Copy the data between the lines holding "Image resolution: width=738" and "coord(91,427)", inclusive, without any change.
— start Data supplied —
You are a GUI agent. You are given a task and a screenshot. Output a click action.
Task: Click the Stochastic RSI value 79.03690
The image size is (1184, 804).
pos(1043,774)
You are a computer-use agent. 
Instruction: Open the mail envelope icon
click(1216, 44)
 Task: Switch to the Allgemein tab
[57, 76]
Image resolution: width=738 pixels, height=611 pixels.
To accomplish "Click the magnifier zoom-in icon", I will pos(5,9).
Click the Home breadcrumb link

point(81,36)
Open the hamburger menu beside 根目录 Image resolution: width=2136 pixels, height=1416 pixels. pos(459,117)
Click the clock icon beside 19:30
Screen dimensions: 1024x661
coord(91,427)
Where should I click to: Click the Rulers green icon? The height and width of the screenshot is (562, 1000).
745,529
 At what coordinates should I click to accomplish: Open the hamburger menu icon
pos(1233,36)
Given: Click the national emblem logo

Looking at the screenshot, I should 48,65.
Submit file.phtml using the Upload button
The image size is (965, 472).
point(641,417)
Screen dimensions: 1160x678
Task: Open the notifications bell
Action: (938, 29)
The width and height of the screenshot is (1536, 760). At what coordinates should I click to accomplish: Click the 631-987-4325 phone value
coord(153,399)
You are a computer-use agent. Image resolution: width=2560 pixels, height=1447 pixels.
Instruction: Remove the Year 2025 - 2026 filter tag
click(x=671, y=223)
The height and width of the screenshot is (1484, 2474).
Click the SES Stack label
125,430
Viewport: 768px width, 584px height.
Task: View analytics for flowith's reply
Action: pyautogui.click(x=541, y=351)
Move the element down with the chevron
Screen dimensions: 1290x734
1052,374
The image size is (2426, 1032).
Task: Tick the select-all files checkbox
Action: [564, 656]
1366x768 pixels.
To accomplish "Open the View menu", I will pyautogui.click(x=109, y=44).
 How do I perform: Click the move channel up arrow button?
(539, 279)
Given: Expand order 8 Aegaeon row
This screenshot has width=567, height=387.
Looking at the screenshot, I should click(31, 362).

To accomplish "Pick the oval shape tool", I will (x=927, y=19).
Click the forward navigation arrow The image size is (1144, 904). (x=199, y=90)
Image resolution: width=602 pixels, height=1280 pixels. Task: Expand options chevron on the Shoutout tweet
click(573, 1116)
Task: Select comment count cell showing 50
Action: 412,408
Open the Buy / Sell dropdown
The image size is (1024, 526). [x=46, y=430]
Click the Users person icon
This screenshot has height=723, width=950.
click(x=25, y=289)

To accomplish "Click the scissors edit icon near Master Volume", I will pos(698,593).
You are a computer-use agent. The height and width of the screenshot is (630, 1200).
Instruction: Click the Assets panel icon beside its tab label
— end Data supplied —
* Solved exercise:
Image resolution: width=738 pixels, height=611 pixels.
To accomplish "Click the magnifier zoom-in icon", I will pos(5,9).
Click the Home breadcrumb link

point(81,36)
Open the hamburger menu beside 根目录 Image resolution: width=2136 pixels, height=1416 pixels. pos(459,117)
Click the clock icon beside 19:30
Screen dimensions: 1024x661
coord(91,427)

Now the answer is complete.